- _Assigned task_
The lines from the first line of the entries through the line containing "has width=1568, height=688." are to be repeated exactly, with both of those lines included.

::::::::::

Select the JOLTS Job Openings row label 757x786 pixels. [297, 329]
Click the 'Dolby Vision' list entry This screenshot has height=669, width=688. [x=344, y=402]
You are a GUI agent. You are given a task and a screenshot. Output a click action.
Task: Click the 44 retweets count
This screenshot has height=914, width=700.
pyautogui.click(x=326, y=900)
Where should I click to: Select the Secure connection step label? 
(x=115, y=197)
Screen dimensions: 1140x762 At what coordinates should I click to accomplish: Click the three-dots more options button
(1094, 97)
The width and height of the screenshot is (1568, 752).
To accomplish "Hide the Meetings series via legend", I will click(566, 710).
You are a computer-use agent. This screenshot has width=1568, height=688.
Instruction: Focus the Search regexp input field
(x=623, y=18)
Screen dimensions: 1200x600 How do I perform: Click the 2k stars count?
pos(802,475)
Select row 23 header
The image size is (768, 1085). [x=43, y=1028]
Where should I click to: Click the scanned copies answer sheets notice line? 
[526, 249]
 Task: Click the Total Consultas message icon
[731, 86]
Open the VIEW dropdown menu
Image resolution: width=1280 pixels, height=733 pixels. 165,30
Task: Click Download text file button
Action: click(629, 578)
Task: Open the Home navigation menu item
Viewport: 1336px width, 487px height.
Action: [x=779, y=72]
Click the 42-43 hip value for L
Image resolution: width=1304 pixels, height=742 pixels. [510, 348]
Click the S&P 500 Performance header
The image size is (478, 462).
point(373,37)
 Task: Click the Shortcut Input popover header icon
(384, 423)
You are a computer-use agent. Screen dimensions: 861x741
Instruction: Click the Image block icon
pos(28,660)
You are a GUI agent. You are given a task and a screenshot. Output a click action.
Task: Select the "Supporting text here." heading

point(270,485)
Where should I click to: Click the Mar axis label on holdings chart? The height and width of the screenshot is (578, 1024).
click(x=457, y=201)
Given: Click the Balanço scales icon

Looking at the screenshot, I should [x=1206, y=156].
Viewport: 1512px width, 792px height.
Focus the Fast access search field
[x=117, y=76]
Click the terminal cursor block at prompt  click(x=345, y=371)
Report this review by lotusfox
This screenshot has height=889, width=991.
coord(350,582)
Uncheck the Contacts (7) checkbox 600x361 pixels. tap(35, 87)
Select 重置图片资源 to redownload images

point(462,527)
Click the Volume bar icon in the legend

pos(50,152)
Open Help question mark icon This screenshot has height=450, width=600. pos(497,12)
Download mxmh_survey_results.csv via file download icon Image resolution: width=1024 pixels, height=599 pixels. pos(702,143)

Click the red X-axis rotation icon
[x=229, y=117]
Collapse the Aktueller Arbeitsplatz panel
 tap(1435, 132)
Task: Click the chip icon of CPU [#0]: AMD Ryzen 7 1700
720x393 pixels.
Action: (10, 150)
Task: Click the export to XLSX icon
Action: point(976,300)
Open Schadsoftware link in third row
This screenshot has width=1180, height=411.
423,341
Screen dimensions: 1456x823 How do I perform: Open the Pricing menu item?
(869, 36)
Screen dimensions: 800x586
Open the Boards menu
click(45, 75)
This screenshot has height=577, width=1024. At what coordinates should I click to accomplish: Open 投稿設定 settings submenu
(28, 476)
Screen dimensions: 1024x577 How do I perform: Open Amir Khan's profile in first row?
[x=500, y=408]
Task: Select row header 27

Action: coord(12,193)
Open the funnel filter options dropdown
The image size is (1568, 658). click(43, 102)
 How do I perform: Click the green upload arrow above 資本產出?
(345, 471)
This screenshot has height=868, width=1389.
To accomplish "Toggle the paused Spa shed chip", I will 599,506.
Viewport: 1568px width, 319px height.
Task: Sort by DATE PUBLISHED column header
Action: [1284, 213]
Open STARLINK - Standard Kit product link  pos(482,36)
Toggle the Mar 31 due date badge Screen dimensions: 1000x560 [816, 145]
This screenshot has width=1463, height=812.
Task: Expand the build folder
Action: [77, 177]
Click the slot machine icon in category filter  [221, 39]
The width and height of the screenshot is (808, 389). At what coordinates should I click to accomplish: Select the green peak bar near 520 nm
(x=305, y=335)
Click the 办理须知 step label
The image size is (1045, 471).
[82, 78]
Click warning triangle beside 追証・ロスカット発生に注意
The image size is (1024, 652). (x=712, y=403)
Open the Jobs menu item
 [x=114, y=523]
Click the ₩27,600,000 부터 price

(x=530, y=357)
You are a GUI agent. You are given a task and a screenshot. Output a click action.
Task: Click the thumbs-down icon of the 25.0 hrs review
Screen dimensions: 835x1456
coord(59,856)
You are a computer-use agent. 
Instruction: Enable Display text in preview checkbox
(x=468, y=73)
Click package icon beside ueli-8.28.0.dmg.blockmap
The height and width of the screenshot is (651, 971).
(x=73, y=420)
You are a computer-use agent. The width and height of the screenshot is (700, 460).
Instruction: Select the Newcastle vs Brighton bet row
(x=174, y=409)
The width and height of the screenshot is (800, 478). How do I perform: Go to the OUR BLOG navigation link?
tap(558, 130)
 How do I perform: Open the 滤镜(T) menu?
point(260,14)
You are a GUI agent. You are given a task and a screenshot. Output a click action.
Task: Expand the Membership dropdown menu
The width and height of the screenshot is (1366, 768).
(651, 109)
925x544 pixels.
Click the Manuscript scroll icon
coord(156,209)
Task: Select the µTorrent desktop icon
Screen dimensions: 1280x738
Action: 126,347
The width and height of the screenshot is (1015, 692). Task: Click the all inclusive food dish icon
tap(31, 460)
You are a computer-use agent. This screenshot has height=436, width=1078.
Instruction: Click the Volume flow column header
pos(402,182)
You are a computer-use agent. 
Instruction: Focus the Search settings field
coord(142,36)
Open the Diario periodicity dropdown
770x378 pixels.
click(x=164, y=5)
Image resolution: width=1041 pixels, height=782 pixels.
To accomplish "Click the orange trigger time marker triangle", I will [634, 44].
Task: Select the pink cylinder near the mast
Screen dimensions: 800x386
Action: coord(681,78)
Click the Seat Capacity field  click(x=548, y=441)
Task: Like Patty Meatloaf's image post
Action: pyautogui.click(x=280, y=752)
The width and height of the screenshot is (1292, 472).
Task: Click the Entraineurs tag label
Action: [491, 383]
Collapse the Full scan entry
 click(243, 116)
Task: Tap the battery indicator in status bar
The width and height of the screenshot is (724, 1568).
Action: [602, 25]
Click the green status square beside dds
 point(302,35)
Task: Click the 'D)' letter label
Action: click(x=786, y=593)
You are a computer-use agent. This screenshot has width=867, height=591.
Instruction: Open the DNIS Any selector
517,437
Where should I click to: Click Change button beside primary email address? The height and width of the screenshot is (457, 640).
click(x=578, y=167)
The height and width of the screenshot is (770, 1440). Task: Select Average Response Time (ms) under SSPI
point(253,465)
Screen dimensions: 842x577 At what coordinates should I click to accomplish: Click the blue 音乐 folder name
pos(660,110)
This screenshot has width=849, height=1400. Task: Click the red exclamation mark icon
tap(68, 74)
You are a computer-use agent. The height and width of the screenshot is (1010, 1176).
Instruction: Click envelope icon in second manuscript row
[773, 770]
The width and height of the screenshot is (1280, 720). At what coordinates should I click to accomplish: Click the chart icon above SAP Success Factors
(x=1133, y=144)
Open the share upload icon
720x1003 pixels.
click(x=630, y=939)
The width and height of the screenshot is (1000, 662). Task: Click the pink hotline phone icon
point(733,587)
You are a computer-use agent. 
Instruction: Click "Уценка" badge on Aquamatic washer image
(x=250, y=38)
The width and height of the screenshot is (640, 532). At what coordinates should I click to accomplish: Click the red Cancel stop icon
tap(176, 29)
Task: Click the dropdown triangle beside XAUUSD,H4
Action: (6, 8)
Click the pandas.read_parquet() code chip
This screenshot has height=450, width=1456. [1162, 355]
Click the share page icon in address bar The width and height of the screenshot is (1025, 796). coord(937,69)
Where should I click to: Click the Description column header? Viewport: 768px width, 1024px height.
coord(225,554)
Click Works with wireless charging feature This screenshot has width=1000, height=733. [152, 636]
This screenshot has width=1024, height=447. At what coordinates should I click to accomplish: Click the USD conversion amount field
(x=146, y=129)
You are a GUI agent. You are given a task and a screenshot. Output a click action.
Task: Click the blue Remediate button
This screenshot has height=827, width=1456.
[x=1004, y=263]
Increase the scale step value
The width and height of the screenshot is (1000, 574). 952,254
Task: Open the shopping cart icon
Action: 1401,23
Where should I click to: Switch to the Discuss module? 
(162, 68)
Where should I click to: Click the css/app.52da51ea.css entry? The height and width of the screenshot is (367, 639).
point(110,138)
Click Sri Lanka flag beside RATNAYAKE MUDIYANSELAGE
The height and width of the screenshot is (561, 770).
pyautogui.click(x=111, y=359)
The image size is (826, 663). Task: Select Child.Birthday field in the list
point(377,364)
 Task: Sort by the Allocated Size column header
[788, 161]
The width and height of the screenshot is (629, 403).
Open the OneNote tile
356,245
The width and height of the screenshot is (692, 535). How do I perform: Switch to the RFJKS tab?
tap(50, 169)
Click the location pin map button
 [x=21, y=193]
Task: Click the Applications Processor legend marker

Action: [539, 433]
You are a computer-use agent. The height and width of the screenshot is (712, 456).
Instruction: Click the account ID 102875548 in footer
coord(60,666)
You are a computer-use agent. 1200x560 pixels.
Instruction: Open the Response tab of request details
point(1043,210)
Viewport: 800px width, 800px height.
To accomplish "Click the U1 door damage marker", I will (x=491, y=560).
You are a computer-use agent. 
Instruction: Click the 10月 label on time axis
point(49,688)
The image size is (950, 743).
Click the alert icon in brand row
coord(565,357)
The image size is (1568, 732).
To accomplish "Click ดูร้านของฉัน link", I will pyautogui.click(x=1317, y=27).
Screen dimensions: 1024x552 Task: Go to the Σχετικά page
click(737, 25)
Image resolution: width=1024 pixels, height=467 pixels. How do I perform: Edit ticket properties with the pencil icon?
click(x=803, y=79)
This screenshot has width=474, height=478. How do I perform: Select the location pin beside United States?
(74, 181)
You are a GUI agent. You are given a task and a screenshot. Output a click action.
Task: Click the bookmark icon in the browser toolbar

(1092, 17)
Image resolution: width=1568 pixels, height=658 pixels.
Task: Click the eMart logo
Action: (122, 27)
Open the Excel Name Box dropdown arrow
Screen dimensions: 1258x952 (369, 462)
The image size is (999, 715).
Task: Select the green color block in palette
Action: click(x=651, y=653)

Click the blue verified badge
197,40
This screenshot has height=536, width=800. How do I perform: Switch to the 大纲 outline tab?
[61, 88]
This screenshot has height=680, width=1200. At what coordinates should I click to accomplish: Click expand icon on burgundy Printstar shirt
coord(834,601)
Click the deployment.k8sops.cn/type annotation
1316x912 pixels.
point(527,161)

::::::::::

- _Output for this exercise_
Select the JOLTS Job Openings row label 757x786 pixels. [297, 329]
Click the 'Dolby Vision' list entry This screenshot has height=669, width=688. [x=344, y=402]
You are a GUI agent. You are given a task and a screenshot. Output a click action.
Task: Click the 44 retweets count
This screenshot has height=914, width=700.
pyautogui.click(x=326, y=900)
Where should I click to: Select the Secure connection step label? 
(x=115, y=197)
Screen dimensions: 1140x762 At what coordinates should I click to accomplish: Click the three-dots more options button
(1094, 97)
The width and height of the screenshot is (1568, 752).
To accomplish "Hide the Meetings series via legend", I will click(566, 710).
You are a computer-use agent. This screenshot has width=1568, height=688.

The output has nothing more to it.